The three-judge panel of the U.S. Court of Appeals for the Sixth Circuit reached to the 1974 Senate hearings on the establishment of the act to answer what two of the judges deemed the fundamental question: Is a house a consumer product? Asked that question by another senator during the hearing, Sen. Frank Moss, a Utah Democrat and co-sponsor of the legislation, replied: “[A] house would not fall within the definition of consumer product, since a house is not ‘tangible personal property.’ ”
For Sixth Circuit judges Gilbert Merritt and Danny Boggs, that largely decided that the federal breach-of-warranty claim lodged by the owners of the Tennessee home must be dismissed.
Dan and Karen Bennett had bought their home from CMH Homes Inc. after their previous house burned down in 2004. Their new 2,800-square foot, $160,000 home was delivered in three pieces, to be permanently installed by CMH in 2005. Soon, the couple complained that the structure wasn’t level.

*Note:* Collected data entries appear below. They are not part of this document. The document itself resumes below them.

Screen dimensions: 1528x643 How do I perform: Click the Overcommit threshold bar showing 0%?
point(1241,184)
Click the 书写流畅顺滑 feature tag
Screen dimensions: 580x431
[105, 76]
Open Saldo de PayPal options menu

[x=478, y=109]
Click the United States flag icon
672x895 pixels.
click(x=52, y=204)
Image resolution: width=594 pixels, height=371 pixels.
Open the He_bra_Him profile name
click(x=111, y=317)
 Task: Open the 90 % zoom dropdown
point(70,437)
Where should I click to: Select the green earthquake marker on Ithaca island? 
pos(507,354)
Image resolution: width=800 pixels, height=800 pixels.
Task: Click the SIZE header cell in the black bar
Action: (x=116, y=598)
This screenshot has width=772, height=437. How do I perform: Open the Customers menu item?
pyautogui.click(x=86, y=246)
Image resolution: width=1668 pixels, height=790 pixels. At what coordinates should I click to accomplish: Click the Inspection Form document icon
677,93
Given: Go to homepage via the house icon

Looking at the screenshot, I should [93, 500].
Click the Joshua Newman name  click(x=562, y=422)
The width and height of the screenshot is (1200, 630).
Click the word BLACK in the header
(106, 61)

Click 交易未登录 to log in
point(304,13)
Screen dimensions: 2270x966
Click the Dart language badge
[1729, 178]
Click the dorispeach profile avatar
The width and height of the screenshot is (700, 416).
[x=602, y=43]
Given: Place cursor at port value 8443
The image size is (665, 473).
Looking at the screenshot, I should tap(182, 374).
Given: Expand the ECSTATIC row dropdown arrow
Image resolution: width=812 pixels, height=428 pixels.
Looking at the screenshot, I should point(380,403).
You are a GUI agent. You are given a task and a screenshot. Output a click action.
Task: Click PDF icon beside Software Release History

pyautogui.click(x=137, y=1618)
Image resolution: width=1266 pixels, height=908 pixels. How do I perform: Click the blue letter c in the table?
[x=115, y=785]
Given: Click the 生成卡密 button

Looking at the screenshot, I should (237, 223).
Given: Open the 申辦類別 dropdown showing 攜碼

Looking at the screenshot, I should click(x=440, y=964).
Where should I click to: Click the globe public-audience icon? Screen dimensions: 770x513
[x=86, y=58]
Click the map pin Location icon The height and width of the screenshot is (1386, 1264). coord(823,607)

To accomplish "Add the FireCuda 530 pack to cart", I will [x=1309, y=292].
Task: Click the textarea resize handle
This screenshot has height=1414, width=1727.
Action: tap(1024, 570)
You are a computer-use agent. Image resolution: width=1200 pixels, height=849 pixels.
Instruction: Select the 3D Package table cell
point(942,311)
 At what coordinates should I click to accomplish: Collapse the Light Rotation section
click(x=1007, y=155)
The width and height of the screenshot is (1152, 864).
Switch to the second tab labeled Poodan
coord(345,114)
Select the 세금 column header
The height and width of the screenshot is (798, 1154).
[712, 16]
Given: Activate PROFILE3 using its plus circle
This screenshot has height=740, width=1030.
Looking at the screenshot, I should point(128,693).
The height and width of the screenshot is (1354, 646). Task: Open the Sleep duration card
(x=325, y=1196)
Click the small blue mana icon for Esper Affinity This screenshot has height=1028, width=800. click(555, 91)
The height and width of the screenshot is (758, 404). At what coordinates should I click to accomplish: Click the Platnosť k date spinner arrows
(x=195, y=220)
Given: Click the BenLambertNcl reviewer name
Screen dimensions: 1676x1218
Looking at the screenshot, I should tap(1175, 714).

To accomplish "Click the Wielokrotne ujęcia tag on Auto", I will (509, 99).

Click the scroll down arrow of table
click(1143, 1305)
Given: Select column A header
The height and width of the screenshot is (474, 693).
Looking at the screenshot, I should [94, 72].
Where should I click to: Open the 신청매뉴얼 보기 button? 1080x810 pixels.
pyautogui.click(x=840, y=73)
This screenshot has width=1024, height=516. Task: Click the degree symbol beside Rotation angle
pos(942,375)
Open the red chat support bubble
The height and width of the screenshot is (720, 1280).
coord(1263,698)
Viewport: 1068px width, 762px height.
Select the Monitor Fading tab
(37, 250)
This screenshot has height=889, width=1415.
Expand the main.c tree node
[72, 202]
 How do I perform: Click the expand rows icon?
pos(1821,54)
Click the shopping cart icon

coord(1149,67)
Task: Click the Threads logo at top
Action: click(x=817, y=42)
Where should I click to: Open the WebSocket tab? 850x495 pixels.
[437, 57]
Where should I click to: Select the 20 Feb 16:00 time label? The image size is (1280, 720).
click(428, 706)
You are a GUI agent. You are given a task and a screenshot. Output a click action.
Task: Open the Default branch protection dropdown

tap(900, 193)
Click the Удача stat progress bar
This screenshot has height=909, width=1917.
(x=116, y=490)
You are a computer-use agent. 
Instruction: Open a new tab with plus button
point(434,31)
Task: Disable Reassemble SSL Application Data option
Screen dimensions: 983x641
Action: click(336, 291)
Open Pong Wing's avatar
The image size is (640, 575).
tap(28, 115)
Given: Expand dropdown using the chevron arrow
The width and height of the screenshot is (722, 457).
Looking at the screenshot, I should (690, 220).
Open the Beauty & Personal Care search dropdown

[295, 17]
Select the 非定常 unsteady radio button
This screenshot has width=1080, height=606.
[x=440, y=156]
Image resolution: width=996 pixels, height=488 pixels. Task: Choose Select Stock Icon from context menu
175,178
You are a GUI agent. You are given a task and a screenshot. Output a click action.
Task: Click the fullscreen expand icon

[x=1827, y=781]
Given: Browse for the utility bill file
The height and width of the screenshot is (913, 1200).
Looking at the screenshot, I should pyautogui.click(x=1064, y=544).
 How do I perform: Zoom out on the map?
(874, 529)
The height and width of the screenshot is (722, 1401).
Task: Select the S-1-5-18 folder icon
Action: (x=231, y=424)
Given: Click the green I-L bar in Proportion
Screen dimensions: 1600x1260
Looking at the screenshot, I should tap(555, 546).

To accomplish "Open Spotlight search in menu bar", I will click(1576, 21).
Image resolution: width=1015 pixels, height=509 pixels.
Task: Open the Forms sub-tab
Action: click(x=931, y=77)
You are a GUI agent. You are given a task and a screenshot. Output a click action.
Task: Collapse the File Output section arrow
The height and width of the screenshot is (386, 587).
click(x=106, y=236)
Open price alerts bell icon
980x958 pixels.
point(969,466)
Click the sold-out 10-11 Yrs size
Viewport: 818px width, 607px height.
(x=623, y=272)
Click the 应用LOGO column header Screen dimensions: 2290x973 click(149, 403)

Despite the warranty attached to the sale, CMH never made good on its promise to fix the installation, the couple alleged, and sued in U.S. District Court for the Middle District of Tennessee.
The district court found in the Bennetts’ favor, ruling that CMH violated both the federal warranty act and Tennessee law by breaching both the contract and its warranties, and awarded about $39,000 to the couple. They appealed the amount, and CMH cross-appealed.
The appeals panel looked to dictionary definitions in use at the time of the enactment of the Magnuson-Moss act to parse the meaning of “consumer goods,” and found them described as products that are expendable and meant to be periodically replaced. A manufactured home permanently affixed in place, as was the Bennetts’, did not qualify, the panel said.
But Sixth Circuit Judge Jane Stranch dissented. She argued that, in fact, the term “manufactured home” was coined by the mobile home manufacturers to counter the stigma that had attached to their product and that the adjectives are interchangeable.
She also argued that both the Federal Trade Commission, which administers the Magnuson-Moss act, and the U.S. Department of Housing and Urban Development explicitly have deemed mobile homes to be consumer products, and thus subject to the warranties statute.
The appeals panel remanded the case for the district court to consider the couple’s state law claims.